These guys are dog shit. I bet some people don't even know what NJIT stands for. For those that don't, it means N(these) J(guys) I(fucking) T(blow). It's as simple as that. They are 0-2 this year so far, with losses to Siena and Mount Saint Mary's, two pretty bad teams as well. I have no idea how these guys even recruit because who they hell wants to play lax at a school that has "Institute of technology" in its name. There is no shot girls even go to this school or that there is a party within a 30 mile radius. Maybe the fellas will get lucky and the team manager Marcus', stepsister Violet will bring over some Black Cherry White Claws and let the boys run a train on her. Who knows. That's probably once in a blue moon. Point being these guys are losing on and off of the field. It's come to a point where you either wanna transfer out or start getting black out drunk every night to cope. Some guys love the hangover more than the party itself. Food for thought. Get your shit together NJIT!


Holy Cross

These guys are dog shit. I will say, they do have a solid Coach , but not the talent around him. When I watched them play I thought I was watching a JV scrimmage between my 12 year old dyslexic brother Max's team and Saint Mary's School for the Blind. They have no idea how to run an offense or play team defense. If you watched the Syracuse game you know what I mean. One thing they do have going for them is their location since they are somewhat close to Boston. I believe there is kinda a female population at Holy Cross so these guys aren't starving for puss. The team is made up of rich, white, South Mass. private school kids so odds are they know how to party. Little Timmy is getting some powder from his daddy to go skiing every weekend. So far this year they are 0-4. Most recently they got bent over and analy raped by Mercer, by a score of 15-6. They need to get their stuff together or the whole team might be in rehab soon.


Wagner

These guys are dog shit. Possibly the worst team in D1. The location of the school isn't horrible because it is near NYC. But besides that this is an absolute shit whole. The women around Wagner are absolute shit since the campus is on Staten Island. If you like hot Cheeto bitches that look like Bhad Bhabie, this could be the place for you. If you want your roommate to look like a glorified version of Pete Davidson, this might be the place for you. But most importantly, if you want to do everything on God's Green Earth besides WIN lacrosse games, then holy fucking shit, This is definitely the place for you!! In 2018 they had one of their best years in history, going 4-10! Yes, you read that right. 4 wins and 10 losses. In 2019 they went 2-12. This is just a poverty franchise. I don't even know what else to write about. I'm gonna go pack a zyn to calm down.


Canisius

These guys are dog shit. Out of all of the D1 lacrosse teams, Canisius pisses me off the most. Not only do they suck at lacrosse, but they also recruit a bunch of mid trash-ass pussies.
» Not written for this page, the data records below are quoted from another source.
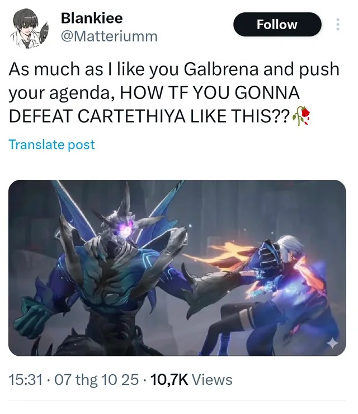Click the Follow button
358x414 pixels.
pyautogui.click(x=277, y=25)
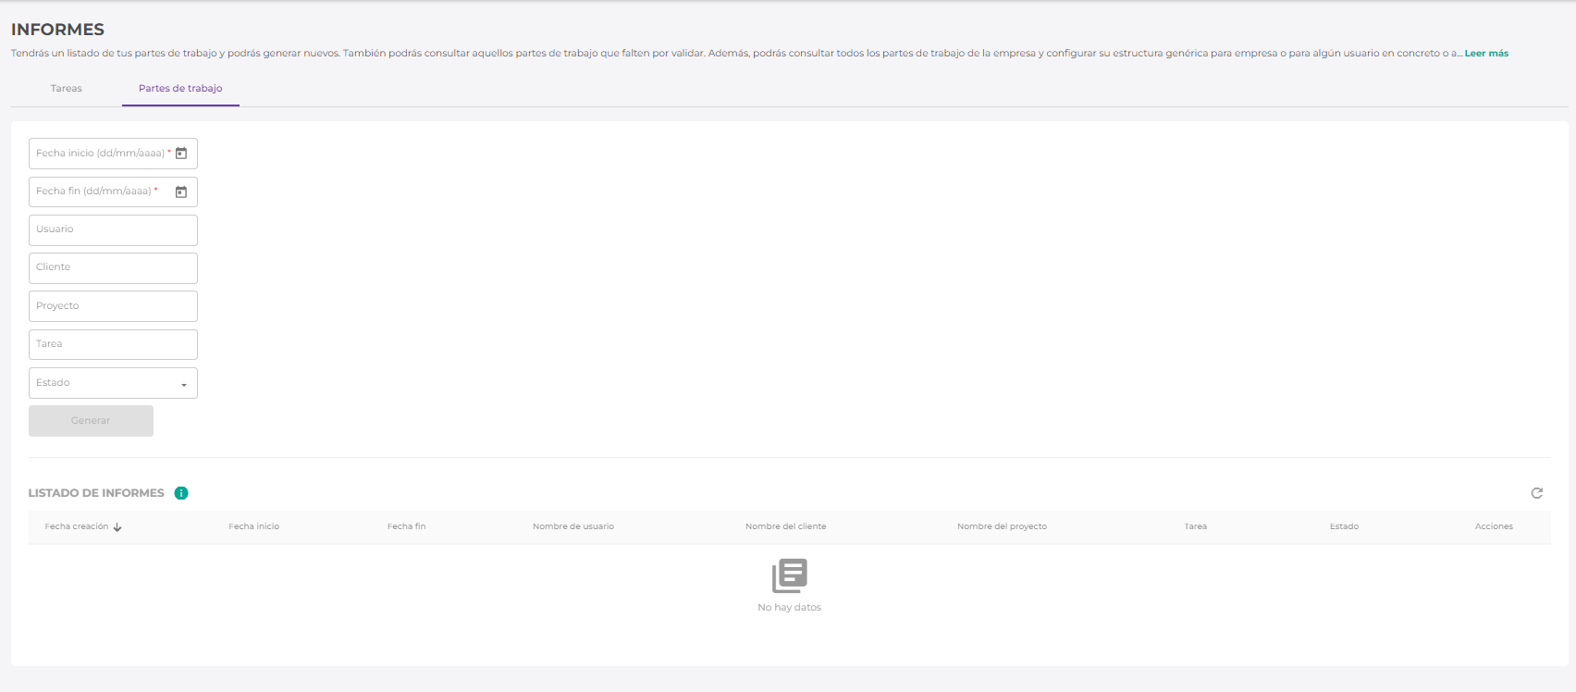Click the sort arrow beside Fecha creación

click(117, 527)
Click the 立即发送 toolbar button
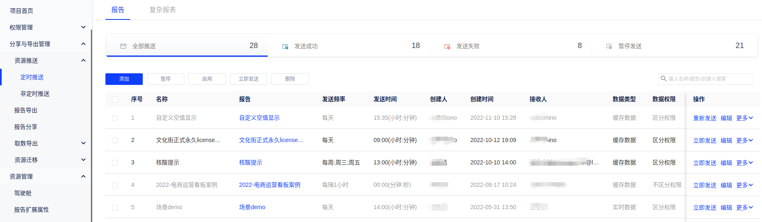 pos(249,79)
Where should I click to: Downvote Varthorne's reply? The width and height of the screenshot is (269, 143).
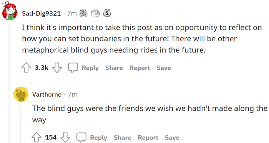[x=65, y=138]
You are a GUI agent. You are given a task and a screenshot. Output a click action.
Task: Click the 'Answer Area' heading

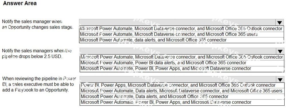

There is such an abundance of good lacrosse players in Upstate, New York, and the Canisius coaching staff just seems to miss all of them. They settle for some of the worst "Division 1" recruits you will ever see. It also doesn't help that Canisius is the laughing stock for all D1 sports. They seem to just suck at everything. No matter the sport. Soccer, basketball, golf or field hockey, I bet anyone can find themselves on one of those rosters. Shit, I bet they even have a team that scrapes the dick warts off of the 80 year old dean that has been there since the War of 1812. Rumor has it that they are the only school that has that "sport". And they still suck at it! So far this year they are 0-2 with a 20-14 loss to Hobart in which Hobart midfielder, Anthony Datellas dragged his balls all over them with 7g and 1a. This past Saturday they lost to Bellarmine 14-4. 10 goals!! Bellarmine is literally in Kentucky. Canisius' campus is also deep in the hood. Not great for team morale after getting shat on by a bunch of hill Billy's. Once again, I'm going to need to pack a zyn and wack off in order to calm me down after this one.


It was another great weekend of lax so cheers to that!